The reliability assessment should include:

             the possible modes of normal operation and of failure;

             the resulting effect on the aeroplane considering the phase of flight and operating conditions;

             the crew awareness of the failure conditions and the corrective action required;

             failure detection capabilities and maintenance procedures, etc.; and

             the likelihood of the failure condition.

Consideration should be given to failure conditions being accompanied or caused by external events or errors.
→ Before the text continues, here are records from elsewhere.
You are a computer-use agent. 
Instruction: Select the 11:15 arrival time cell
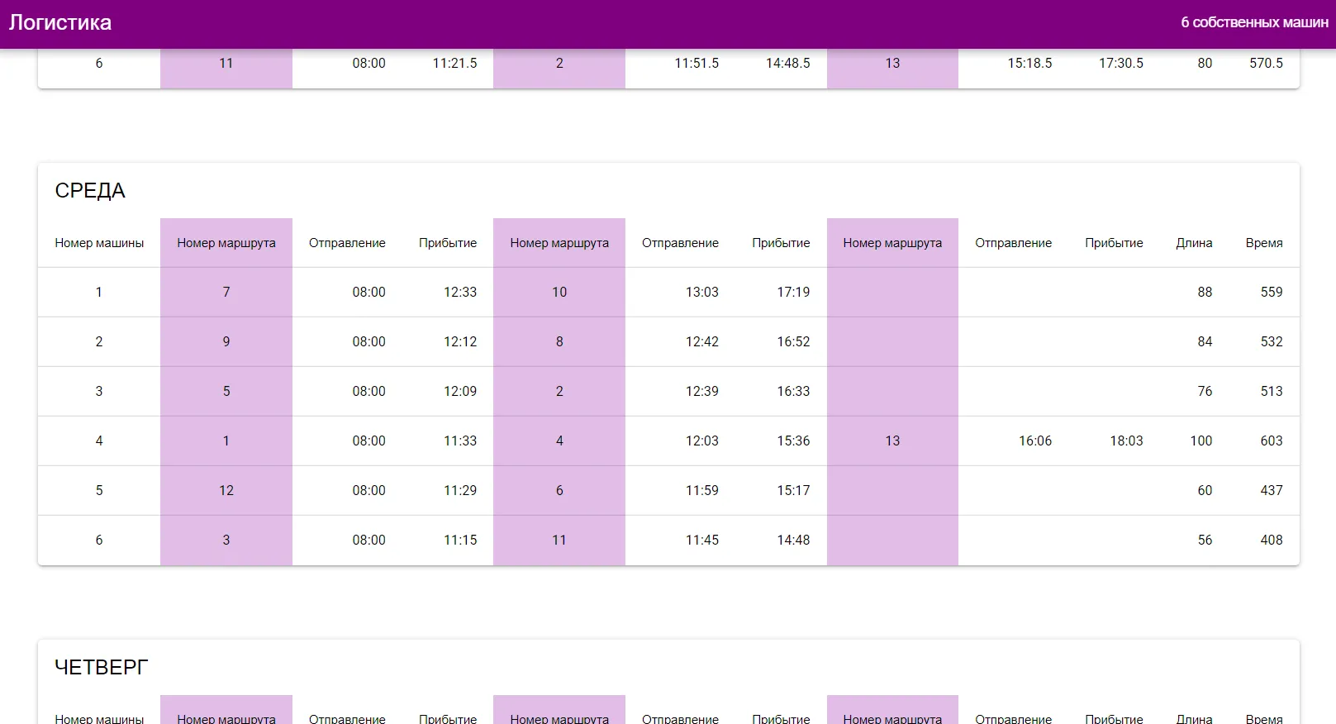pyautogui.click(x=459, y=541)
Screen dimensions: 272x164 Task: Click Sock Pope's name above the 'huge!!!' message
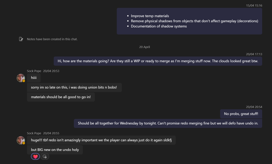[34, 133]
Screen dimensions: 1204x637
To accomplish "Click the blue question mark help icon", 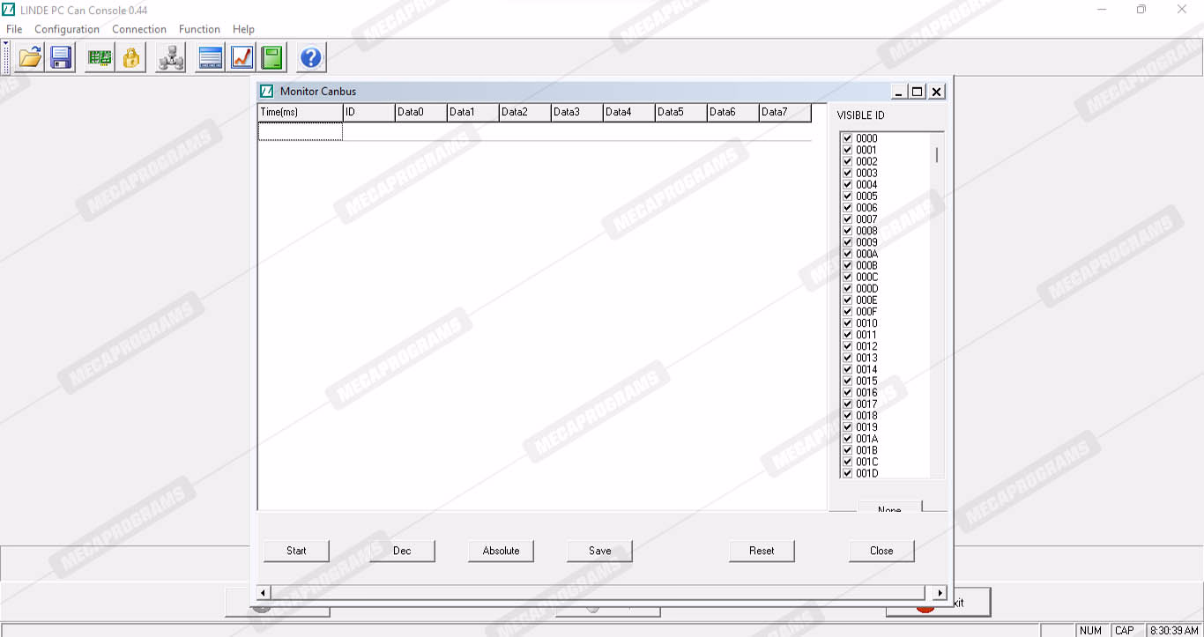I will pos(311,58).
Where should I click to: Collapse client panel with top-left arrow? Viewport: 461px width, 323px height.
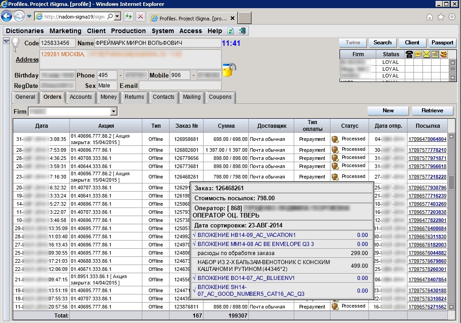6,41
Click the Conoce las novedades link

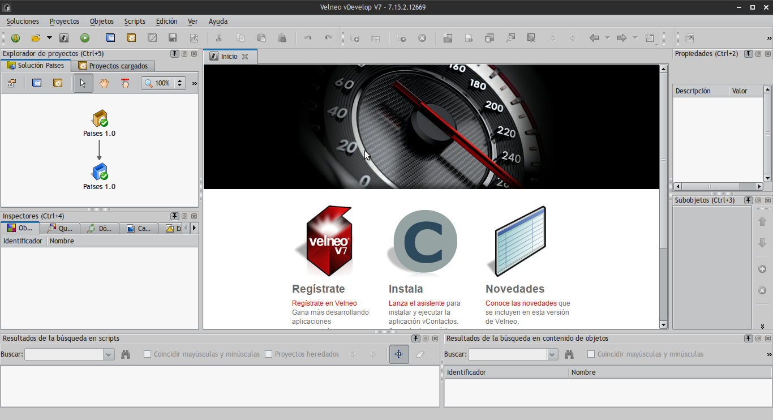click(x=521, y=303)
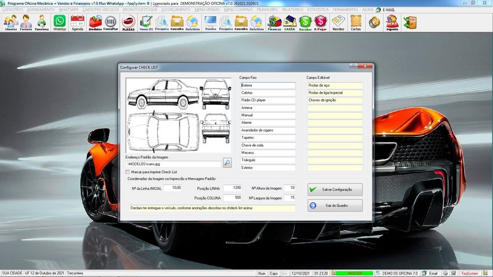Open the Receber green dollar icon
The height and width of the screenshot is (277, 493).
305,23
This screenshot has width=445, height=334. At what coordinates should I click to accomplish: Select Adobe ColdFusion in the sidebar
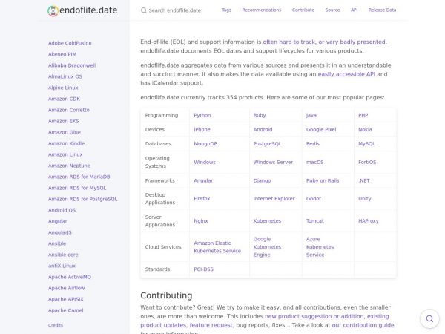point(70,43)
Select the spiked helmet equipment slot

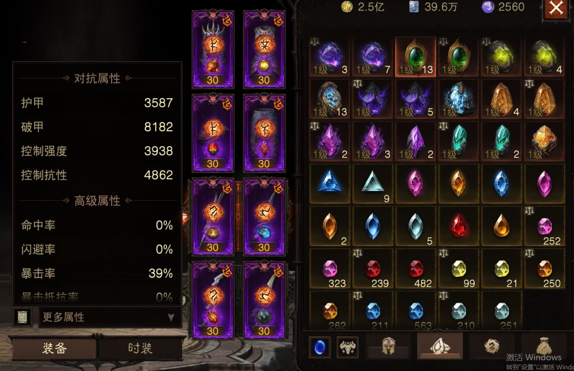click(213, 49)
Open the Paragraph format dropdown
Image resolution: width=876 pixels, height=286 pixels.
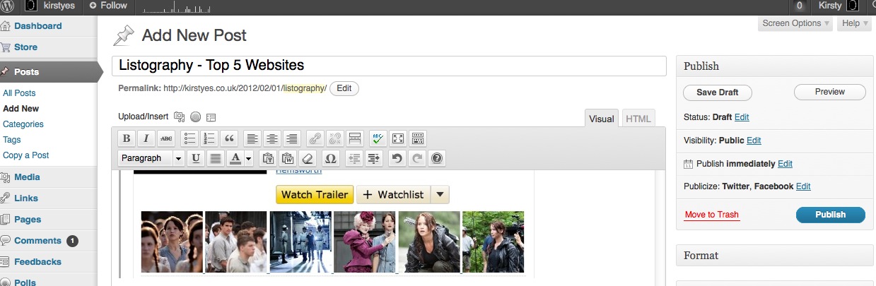151,158
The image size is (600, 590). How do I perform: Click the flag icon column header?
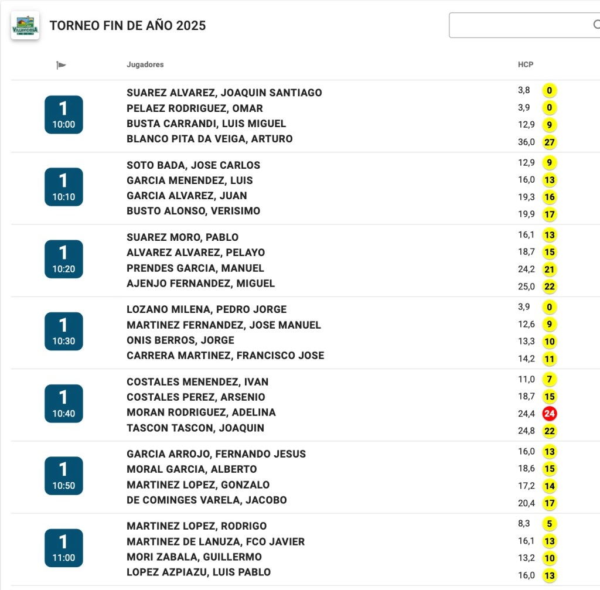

The SSA should be used to identify critical failure paths for the purpose of conducting in-depth validation of their supporting failure mode, failure rates, exposure time, reliance on redundant subsystems, and assumptions, if any.  In addition, the SSA can be used to determine acceptable time intervals for any required maintenance intervals (ref. AMC 25.1309 and AMC 25.19).

The primary intent of this approach to compliance is to improve safety by promoting more reliable designs and better maintenance, including minimising pre-existing faults. Latent failures involved in unwanted in-flight thrust reversal should be avoided whenever practical. The design configurations in paragraphs 8.b.(2) and 8.b.(3) have traditionally been considered to be practical and considered to be acceptable to EASA.

8.b.(1)  The thrust reverser system should be designed so that any in-flight thrust reversal that is not shown to be controllable in accordance with Section 7,above, is extremely improbable (i.e., average probability per hour of flight of the order of 1x10-9/fh. or less) and does not result from a single failure or malfunction. And

8.b.(2)  For configurations in which combinations of two-failure situations (ref. Section 5, above) result in in-flight thrust reversal, the following apply:

Neither failure may be pre-existing (i.e., neither failure situation can be undetected or exist for more than one flight); the means of failure detection must be appropriate in consideration of the monitoring device reliability, inspection intervals, and procedures.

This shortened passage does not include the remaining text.